▶ Source document:
──────────

Project period: 2018-2022
Grant: DK kr. 4,8 mio.
The proposed project will focus on investigating industrial relevant parameters (e.g. elevated temperatures, scalable catalysts, etc.) for an electrochemical CO2 reduction to ethylene. DTU Physics will focus on optimizing the catalysts, whereas IRD Fuel Cells and DTU Energy will focus on integrating catalysts into commercial size electrodes as well as improving overall electrode performance.
Catalyst development
This project focuses on finding optimal catalysts and producing them in a scalable manner for industrial processes. Thus wet-chemical synthesis will be the primary approach to catalysis production, however sputtering techniques may also be investigated. These synthesis capabilities are represented strongly at both DTU Physics and DTU Energy and should allow for rapid creation of the desired structures. Initially, focus will be on producing Cu <100> faceted nanoparticles due to its high ethylene selectivity, but may focus on other Cu facets or materials if new fundamental discoveries are made. Cu <100> facet will be produced as adjustably sized nanocubes with the optimal particle probably being a function of both the edge/terrace ratio and effects due to mass transfer in an operating device. Nanoparticles will be characterized ex-situ as well as in aqueous electrochemical H-cell setups to relate catalyst to literature results. However, industrial relevant conditions (high currents and higher temperatures) are difficult to test in aqueous environment, thus integration of the catalysts into GDEs and test in full cells are planned.

──────────

▶ Given material:

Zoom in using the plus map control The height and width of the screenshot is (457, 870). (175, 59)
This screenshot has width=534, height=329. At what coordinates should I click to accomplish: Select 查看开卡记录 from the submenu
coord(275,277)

──────────

▶ Set of tasks:
(1) In the project description, why will the initial focus be on producing Cu <100> faceted nanoparticles?
(2) Transcribe the passage of the project description that starts with "Project period: 2018-2022" and goes on through "overall electrode performance.".

▶ Results for the exercise:
(1) Because of its high ethylene selectivity.

(2)
Project period: 2018-2022
Grant: DK kr. 4,8 mio.
The proposed project will focus on investigating industrial relevant parameters (e.g. elevated temperatures, scalable catalysts, etc.) for an electrochemical CO2 reduction to ethylene. DTU Physics will focus on optimizing the catalysts, whereas IRD Fuel Cells and DTU Energy will focus on integrating catalysts into commercial size electrodes as well as improving overall electrode performance.